**The problem**
State how many lines of the records below contain the word "computer", giving the number and nothing else.

**Material for the task**

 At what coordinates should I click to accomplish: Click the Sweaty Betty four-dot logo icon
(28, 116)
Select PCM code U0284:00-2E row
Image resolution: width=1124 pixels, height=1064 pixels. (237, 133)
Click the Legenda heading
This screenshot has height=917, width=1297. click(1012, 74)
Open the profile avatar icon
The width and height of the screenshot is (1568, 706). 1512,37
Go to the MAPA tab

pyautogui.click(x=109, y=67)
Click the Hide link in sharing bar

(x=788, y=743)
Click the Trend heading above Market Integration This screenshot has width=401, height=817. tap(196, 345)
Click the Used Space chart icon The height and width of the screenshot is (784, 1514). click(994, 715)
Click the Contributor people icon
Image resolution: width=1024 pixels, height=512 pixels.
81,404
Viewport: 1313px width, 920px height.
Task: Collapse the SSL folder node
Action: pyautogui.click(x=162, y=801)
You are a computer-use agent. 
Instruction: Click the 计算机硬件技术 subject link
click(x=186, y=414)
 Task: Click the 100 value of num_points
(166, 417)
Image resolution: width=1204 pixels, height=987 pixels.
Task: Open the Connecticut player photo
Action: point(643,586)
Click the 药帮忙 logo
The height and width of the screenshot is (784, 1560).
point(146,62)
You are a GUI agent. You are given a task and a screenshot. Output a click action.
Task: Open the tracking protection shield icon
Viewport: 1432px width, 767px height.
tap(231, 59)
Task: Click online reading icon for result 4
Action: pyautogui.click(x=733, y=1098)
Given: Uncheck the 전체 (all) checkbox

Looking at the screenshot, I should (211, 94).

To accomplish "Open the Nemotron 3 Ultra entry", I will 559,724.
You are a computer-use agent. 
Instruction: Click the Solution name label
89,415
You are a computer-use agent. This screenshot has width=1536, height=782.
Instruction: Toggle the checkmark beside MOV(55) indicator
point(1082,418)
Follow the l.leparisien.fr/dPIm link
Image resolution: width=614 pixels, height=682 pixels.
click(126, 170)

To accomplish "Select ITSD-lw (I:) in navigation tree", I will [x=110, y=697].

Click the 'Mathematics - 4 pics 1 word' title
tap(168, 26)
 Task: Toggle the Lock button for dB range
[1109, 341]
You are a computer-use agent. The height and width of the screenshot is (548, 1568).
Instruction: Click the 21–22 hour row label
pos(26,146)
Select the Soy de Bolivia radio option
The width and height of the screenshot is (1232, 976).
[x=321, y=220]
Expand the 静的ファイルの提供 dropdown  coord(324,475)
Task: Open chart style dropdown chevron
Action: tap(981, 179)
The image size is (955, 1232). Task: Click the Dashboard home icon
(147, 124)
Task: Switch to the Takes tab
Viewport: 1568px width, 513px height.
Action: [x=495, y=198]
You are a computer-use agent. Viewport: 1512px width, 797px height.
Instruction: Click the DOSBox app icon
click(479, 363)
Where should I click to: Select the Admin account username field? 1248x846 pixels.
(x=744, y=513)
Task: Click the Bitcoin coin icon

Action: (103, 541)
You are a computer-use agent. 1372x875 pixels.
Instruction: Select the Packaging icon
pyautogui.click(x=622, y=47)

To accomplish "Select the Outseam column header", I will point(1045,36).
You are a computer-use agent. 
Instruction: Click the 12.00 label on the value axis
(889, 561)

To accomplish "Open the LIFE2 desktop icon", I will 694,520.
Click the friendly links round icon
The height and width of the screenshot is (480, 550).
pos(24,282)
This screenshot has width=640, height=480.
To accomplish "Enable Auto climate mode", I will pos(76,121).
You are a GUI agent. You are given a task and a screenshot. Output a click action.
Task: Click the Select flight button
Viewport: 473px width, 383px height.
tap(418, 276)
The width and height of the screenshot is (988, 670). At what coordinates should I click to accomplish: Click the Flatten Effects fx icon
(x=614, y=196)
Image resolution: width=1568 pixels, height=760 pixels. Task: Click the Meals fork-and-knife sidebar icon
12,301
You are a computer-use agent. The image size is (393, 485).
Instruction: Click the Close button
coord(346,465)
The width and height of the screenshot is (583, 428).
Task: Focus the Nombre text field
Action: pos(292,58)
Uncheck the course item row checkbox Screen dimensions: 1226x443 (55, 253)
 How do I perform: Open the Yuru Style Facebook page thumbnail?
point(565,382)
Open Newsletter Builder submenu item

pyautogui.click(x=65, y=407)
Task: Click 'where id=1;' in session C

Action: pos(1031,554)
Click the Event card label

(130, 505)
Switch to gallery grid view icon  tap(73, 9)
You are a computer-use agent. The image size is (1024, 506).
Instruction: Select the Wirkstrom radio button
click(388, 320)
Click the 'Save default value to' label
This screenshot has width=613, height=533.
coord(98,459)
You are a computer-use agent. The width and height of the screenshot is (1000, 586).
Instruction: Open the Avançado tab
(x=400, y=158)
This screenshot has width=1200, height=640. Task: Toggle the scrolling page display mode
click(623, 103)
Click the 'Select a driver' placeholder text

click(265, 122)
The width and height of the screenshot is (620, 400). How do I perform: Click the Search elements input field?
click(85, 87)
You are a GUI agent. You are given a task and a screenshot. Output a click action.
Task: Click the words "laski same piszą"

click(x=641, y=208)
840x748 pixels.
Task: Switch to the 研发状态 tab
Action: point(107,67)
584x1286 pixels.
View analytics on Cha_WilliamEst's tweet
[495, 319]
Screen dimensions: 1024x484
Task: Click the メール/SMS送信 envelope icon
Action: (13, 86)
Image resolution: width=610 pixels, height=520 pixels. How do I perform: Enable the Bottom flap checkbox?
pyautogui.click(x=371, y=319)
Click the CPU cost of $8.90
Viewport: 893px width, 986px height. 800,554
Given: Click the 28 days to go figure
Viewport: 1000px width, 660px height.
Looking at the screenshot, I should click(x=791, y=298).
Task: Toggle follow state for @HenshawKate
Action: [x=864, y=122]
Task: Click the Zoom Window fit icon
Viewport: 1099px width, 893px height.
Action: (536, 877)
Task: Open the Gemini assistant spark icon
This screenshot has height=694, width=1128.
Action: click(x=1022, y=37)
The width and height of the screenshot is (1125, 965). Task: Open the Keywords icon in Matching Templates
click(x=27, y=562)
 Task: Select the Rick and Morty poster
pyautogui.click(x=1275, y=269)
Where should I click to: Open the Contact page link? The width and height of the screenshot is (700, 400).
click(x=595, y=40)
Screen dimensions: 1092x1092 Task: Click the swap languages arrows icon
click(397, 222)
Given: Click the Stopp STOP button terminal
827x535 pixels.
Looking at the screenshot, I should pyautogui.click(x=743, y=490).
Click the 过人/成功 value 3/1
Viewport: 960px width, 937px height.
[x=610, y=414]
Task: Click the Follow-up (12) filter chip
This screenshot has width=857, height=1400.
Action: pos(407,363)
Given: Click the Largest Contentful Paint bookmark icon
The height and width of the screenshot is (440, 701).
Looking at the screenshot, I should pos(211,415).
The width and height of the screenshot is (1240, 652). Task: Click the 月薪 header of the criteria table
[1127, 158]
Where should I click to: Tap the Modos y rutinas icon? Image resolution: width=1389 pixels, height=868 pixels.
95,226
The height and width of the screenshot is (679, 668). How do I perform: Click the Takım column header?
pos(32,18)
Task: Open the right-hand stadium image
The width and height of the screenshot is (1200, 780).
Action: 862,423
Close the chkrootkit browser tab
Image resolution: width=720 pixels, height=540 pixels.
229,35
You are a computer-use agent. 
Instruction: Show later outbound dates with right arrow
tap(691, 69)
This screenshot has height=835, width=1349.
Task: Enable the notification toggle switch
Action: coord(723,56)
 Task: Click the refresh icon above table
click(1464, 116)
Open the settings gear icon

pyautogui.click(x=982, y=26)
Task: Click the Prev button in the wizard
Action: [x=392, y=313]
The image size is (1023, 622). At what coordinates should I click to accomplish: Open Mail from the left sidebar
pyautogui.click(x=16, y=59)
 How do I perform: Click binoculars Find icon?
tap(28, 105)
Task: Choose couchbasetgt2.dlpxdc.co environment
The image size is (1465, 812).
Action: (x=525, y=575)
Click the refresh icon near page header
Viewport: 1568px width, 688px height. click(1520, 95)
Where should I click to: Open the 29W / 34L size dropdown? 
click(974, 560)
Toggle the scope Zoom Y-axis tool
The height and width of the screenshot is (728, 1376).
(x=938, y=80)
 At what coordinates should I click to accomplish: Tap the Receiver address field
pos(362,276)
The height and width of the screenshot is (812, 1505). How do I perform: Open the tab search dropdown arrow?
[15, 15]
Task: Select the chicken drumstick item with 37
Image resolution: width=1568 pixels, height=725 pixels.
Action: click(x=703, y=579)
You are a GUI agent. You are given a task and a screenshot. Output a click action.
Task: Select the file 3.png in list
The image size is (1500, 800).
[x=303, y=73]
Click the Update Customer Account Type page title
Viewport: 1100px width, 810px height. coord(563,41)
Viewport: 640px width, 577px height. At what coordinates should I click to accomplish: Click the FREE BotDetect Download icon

**Response to this exercise**
11